(PASSAGE)
ALDI parodies a famous festive advertisement - but nobody at John Lewis is laughing
By Dr Luke McDonagh
Picture the scene: it is the festive season and all around the country families are gathering around their television sets to watch one of the UK's most beloved consumer events - the John Lewis Christmas TV advertisement, centred this year on the idea of a young girl buying a telescope for a lonely, elderly 'Man on the Moon' so that he can look down on the world and feel alone no more. Parents and children watch in unison as the core message of the advertisement is transmitted: buying Christmas presents - at John Lewis - for friends and relatives will make them feel loved this winter season (or, at the very least, less lonesome). The advertisement is such a hit that it goes viral, and spreads cheer all across Twitter and Facebook pages worldwide; John Lewis is filled with happy customers, smiling and spreading good cheer while spending many pounds.

(GIVEN INFORMATION)
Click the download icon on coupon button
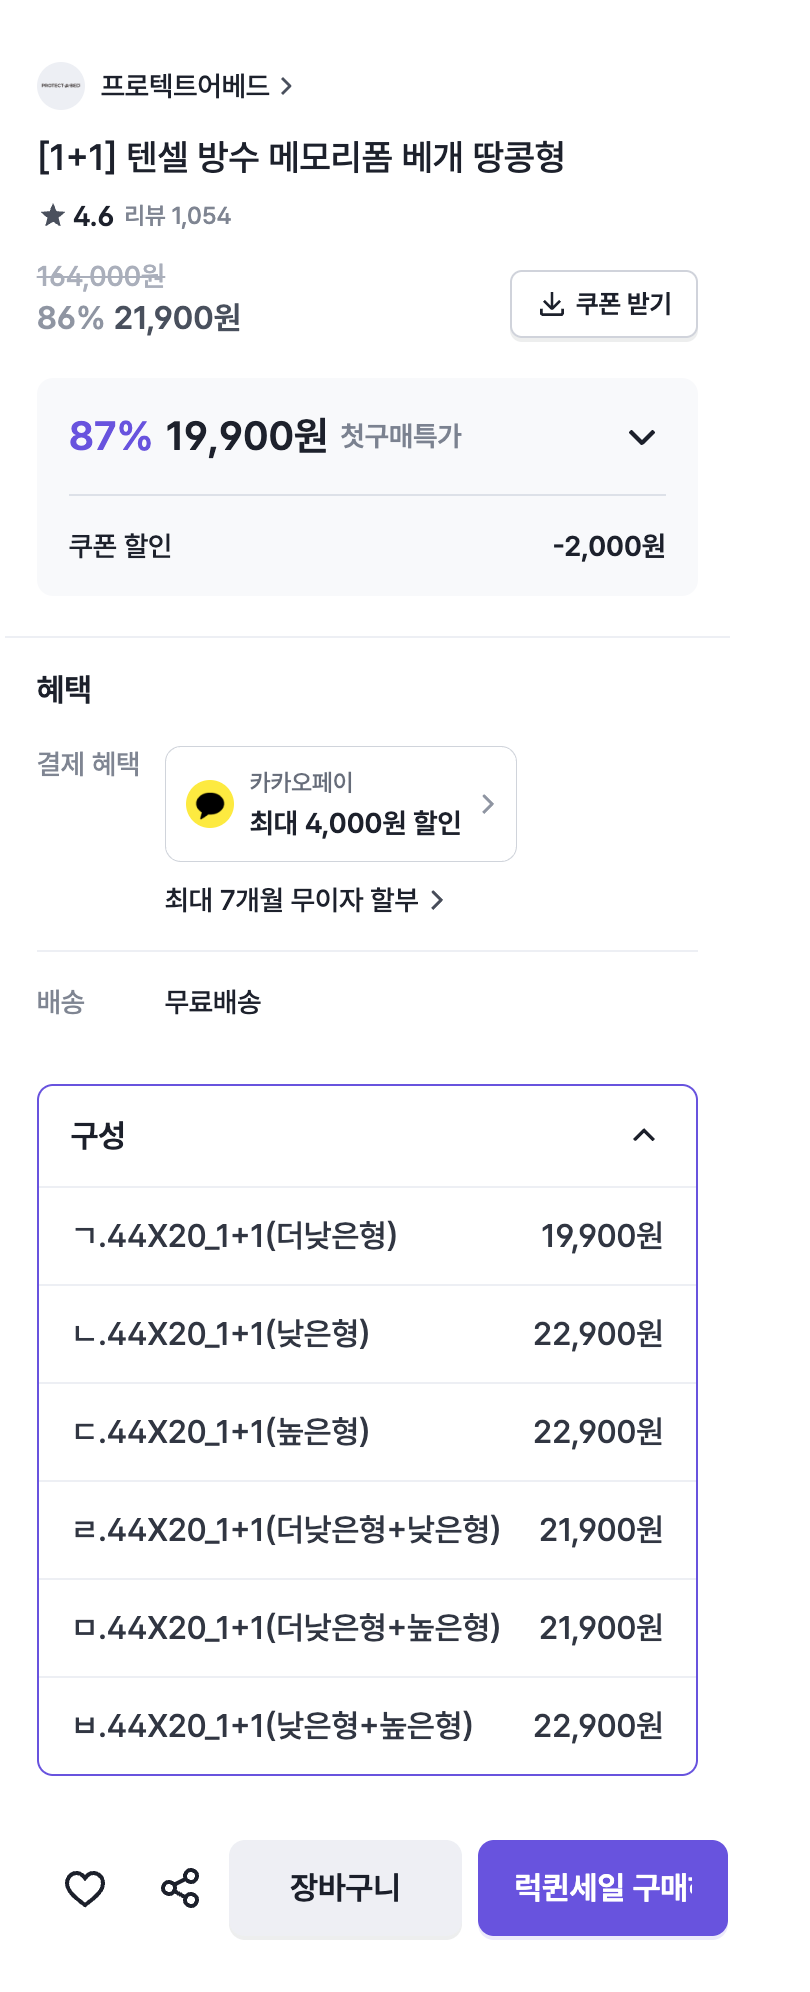The height and width of the screenshot is (1992, 810). pyautogui.click(x=551, y=304)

(WORK ITEM)
Summarize the passage above on the John Lewis Christmas advertisement in two sentences.

(RESULT OF THIS EXERCISE)
ALDI has parodied the John Lewis Christmas TV advertisement, which this year centers on a young girl buying a telescope for a lonely, elderly 'Man on the Moon' so he can look down on the world and feel alone no more. The advertisement's message is that buying Christmas presents at John Lewis will make friends and relatives feel loved, and it goes viral across Twitter and Facebook while John Lewis fills with happy customers spending many pounds.